There is a brief description of him on the web site of one Dean Palmer in Monash, Australia (http://www-personal.monash.edu.au/~dpalmer/scholars.htm). There also seem to be some letters of his to Adolf Meyer in the Johns Hopkins Medical Archives (http://www.med.jhu.edu/medarchives/sgml/AMG-AC.htm)

-- Christopher Green (christo@yorku.ca), July 20, 2001.

[Forwarded for EMS by cdg.]

Angyal was born in Hungary in 1902 and died of a sudden heart attack in his adopted city of Boston in 1960. He began to study medicine in Italy, but got diverted to an interest in psychology. Angyal received a Ph.D. from the University of Vienna, and then returned to Italy to complete his MD. He and Alice emigrated from Europe in the 1940's. He came to Worcester State Hospital to do research on schizophrenia and consulted with the Rand Foundation at Yale University on their alcoholism studies. Incidentally, Andras was most taken by the 12 Steps of Alcoholics Anonymous, and if you look carefully enough at his work, you'll find significant tracings of that approach in his psychotherapy. Beyond Worcester, he and Alice moved to Boston and to private practices. He went through didactic analysis from Mrs. Izette deForest, an American student of Sandor Ferenczi. It was Mrs. deForest who referred me to Andras during my undergraduate days. The Angyals were close friends with Edward Bibring, MD (both classical analysts) and Abraham Maslow.

Andras was an important resource to Abe Maslow. For one, he had created a holistic methodology of therapy, published in many articles (some appearing in Psychiatry: The Journal of the Washington School of Psychoanalysis) A posthumous book by Angyal edited by E. Hanfmann and R. M. Jones, both of Brandies University was published in 1965 by John Wiley entitled Neurosis and Treatment: A Holistic Approach. It consisted of the edited notes Angyal used in the graduate seminars that Abraham Maslow arranged for him at Brandies and Harvard Universities.

Angyal had much earlier published a book seen by some as the pioneering source of personality theory titled Foundations for a Science of Personality and published by the Commonwealth Fund in New York in the 1940's.
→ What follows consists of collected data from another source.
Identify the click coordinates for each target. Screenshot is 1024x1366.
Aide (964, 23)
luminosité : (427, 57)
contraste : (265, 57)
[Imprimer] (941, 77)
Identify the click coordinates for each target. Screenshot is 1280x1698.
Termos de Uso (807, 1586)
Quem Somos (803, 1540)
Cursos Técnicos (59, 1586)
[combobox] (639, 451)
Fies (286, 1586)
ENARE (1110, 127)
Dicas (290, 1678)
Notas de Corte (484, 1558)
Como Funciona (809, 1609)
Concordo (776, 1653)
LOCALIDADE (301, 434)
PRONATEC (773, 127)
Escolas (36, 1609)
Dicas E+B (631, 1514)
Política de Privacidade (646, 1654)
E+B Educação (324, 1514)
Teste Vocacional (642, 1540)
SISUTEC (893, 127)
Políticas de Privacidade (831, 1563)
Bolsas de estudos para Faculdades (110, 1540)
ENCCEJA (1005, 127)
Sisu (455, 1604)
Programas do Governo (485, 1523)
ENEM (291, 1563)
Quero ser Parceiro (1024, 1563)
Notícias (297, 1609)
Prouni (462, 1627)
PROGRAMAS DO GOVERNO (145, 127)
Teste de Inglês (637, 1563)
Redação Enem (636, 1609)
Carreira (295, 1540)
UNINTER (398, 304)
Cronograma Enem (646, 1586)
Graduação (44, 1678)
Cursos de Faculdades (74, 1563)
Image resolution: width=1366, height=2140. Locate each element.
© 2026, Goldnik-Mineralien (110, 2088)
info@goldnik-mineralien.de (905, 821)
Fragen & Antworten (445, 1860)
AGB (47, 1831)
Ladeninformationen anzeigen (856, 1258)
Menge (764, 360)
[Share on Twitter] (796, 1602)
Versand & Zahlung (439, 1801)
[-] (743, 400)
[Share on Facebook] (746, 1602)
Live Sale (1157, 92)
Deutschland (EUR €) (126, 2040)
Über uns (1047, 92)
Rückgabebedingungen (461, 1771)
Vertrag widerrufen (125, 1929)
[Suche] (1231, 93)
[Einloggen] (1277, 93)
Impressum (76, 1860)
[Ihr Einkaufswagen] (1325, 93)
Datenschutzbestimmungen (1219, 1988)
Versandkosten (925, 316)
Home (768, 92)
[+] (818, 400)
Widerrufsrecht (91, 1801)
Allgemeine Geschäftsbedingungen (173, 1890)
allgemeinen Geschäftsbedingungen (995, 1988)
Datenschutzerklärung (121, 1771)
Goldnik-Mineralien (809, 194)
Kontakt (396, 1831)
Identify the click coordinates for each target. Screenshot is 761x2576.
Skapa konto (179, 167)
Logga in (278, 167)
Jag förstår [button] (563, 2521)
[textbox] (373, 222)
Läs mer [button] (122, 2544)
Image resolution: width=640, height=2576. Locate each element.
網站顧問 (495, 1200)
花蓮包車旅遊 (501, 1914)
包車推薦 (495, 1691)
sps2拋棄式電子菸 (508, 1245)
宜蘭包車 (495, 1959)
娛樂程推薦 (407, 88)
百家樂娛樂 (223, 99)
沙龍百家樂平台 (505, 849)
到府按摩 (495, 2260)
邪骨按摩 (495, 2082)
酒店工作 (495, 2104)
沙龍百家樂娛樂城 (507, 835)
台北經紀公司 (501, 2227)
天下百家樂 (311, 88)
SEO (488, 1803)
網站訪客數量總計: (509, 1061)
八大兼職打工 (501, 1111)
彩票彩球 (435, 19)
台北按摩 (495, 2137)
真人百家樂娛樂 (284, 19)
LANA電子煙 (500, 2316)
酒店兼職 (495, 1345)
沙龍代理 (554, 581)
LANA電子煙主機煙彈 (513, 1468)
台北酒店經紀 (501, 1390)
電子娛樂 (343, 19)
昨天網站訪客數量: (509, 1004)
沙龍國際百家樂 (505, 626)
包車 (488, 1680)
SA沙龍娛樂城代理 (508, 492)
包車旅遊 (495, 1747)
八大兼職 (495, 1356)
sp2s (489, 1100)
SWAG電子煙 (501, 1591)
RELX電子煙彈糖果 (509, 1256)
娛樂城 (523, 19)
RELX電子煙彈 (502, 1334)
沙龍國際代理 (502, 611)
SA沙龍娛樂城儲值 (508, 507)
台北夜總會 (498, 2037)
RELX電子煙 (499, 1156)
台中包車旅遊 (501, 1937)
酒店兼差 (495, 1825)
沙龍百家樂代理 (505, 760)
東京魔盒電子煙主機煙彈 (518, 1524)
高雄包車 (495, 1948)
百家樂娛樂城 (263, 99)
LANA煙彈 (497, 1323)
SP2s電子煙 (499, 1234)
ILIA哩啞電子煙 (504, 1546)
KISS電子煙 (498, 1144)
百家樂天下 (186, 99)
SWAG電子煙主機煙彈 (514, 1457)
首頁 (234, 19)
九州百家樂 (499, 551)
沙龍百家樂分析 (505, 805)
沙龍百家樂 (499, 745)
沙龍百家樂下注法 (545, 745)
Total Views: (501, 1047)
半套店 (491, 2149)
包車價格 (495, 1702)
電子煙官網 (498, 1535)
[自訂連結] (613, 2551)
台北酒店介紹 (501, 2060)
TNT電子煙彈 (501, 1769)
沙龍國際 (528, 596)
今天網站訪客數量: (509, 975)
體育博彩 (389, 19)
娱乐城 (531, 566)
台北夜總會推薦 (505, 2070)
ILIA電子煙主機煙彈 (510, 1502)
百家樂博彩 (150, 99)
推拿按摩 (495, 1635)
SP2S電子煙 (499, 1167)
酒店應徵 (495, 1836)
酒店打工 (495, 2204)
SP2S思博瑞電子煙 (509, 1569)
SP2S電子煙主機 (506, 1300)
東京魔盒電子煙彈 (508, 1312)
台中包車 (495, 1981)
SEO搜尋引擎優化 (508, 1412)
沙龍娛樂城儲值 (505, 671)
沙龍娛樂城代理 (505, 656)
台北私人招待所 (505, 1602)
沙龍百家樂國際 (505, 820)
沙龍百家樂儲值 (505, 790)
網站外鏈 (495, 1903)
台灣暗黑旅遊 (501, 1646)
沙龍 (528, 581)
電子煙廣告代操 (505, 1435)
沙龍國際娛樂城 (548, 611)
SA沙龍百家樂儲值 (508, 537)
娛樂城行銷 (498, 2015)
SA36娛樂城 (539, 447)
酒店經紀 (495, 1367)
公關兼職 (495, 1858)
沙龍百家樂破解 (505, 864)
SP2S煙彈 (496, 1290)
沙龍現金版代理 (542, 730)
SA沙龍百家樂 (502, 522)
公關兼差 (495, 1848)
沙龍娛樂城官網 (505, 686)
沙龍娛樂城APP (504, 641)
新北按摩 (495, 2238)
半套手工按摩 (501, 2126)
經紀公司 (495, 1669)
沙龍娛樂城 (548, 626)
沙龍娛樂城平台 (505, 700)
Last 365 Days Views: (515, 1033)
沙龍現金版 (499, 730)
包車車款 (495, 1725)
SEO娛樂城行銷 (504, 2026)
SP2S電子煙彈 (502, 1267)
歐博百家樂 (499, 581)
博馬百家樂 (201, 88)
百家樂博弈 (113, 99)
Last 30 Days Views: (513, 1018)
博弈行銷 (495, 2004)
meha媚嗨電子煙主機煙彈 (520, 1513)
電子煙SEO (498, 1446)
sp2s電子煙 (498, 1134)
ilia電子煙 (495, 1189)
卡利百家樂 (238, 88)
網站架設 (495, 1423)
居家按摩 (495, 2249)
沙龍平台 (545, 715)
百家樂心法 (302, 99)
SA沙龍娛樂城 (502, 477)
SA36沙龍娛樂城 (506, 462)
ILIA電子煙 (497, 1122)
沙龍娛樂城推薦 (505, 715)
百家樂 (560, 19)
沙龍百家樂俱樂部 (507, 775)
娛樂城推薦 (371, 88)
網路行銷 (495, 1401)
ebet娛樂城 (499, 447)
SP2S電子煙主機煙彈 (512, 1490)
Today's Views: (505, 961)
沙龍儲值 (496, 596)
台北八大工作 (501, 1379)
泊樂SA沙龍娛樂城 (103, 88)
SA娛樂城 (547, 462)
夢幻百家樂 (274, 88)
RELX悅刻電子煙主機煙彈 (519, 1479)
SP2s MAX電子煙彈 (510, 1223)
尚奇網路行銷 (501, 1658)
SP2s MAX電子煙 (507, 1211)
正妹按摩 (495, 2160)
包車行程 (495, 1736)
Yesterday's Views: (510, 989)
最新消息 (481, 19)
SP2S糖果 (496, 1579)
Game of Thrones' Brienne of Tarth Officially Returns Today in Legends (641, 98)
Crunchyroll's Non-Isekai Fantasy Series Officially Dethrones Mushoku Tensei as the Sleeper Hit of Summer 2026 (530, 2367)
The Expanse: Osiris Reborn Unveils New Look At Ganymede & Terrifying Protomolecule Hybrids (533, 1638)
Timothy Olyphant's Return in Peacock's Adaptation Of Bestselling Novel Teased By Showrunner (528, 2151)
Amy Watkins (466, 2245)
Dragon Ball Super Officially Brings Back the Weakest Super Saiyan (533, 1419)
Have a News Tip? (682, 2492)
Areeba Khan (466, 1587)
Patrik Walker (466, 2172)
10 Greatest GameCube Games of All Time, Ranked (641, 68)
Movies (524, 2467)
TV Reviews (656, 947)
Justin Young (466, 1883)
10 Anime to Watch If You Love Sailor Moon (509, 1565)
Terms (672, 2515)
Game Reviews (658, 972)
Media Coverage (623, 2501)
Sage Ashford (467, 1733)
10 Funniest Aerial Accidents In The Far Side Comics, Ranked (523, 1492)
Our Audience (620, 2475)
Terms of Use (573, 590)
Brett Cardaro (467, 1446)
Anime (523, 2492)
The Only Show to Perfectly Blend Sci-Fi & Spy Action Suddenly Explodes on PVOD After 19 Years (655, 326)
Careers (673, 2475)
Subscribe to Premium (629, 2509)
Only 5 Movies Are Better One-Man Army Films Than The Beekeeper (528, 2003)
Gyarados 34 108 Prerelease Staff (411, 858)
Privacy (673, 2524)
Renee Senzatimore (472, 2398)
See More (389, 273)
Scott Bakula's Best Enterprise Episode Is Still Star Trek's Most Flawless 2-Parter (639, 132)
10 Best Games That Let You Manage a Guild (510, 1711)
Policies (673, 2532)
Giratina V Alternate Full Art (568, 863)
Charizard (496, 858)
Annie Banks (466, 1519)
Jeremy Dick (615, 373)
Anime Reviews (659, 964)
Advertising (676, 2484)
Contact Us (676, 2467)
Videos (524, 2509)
Angyal, who was sometimes called a Gestaltist, at other times an eclectic, preferred to be seen as a theorist in his own right. He was largely influenced du Kurt Goldstein and borrowed the term holistic from the "wholistic" of Jan Smuts, a psychologist and once Prime Minister of the Union of South Africa. Angyal saw the person as the product of two trends: 1) toward autonomy and 2) toward homonomy. While the former may be self-explanatory, the second moved away from self-assertiveness, freedom and personal mastery to the project of seeing oneself in a larger unit, greater than self -- in which the individual becomes integrated into superindividuality. Superindividuality may be coupledom, the person within a project that involves many, a committed friendship, etc. Incidentally, I was asked by Angyal, because of my own interest in religion to attend a lecture at the Boston University School of Theology on the integration of religion and psychology -- not a science of religion, but an integration. Angyal was more than likely accused of being a Gestaltist because he saw all building blocks - those leading to autonomy and those to homonomy as the very same. Figure and ground might change places. But then again think of the AA policy which always sees the individual as an alcoholic, but transforming the trend to drink to a trend to helpless participation with community.

This is such a thumbnail sketch. I have written several articles on Angyal and have referred to him in others. So has the late (recently died) Willard Frick, Ph.D., retired from Albion College. You'll need to do a search. For a time an Andras Angyal Association began to hold yearly meetings sometime after his untimely death.

Sadly Andras died just enough prior to the humanistic revolution in psychology that he missed out in participating in The Journal of Humanistic Psychology. He was very involved in the aesthetic moment, sometimes called by Maslow peak experience.